Condivido l'analisi ed i contenuti dell'articolo di Andrea Colombo che, mi auguro contribuisca a svegliare i dirigenti ed i leader dei partiti/movimenti che hanno dato vita al progetto di Sinistra e Libertà dallo stato di torpore in si trovano.
Da molti mesi moltissimi interventi sul sito ufficiale di SE&L (prima che venisse oscurato), tra cui anche i miei, segnalano l'urgenza di superare l'indeterminatezza e l'ambiguità in cui ci troviamo, partendo da un confronto chiaro e sincero con la base.
Una necessità dettata, ancor prima che da ragioni di etica politica, da ragioni di sopravvivenza, perchè senza una condivisione paritetica delle scelte e degli indirizzi politico-programmatici, come della selezione della classe dirigente e delle candidature (in poche parole la costituzione in partito) è impensabile che la disponibilità, l'impegno ed il sostegno (incluso il voto) delle tante e tanti che hanno con convinzione ed entusiasmo aderito al progetto di SE&L possano perdurare ancora a lungo.

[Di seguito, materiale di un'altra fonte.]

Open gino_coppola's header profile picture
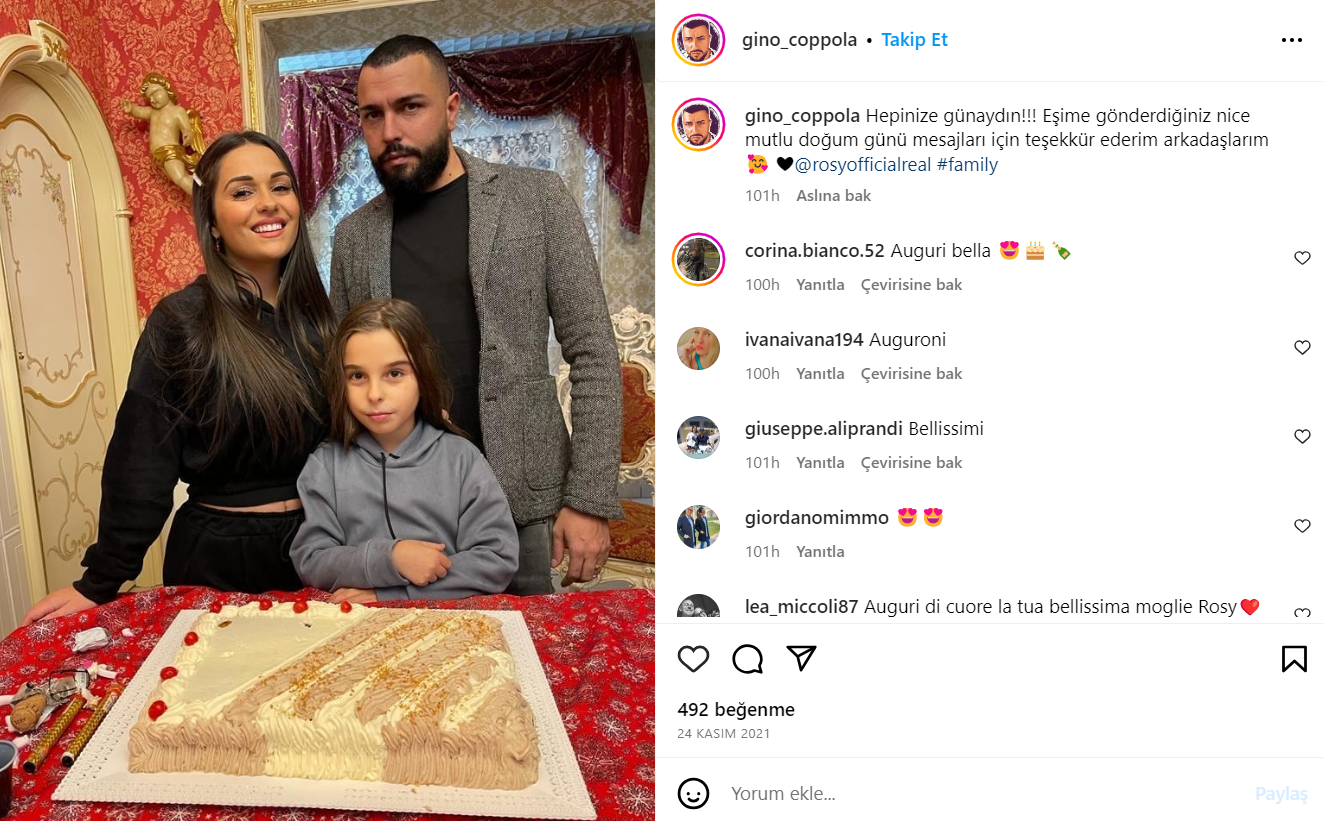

Occorre dunque un cambio di rotta ed un'accellerazione del processo fondativo che porti in tempi stretti (nell'anno in corso) alla costituzione dle partito di Sinistra e Libertà (o come si chiamerà, nel caso dell'indisponibilità del simbolo e del nome). Un passaggio che coinvolga tutti e nel quale prevalga la chiarezza e l'onesta culturale e politica del confronto. A partire dall'assunzione di responsabilità di chi, a livello nazionale e regionale, ha scelto l'azzardo di giocare con le parole nascondendo la realtà (declassando di fatto la base a mero oggetto d'uso) nella convinzione così di poter agevolmente ritagliarsi un proprio personale spazio politico-istituzionale.
Il treno non stà passando, è già ripartito e si stà allontanando dalla stazione. L'ultima possibilità che resta è mettersi a correre e cercare di prenderlo al volo.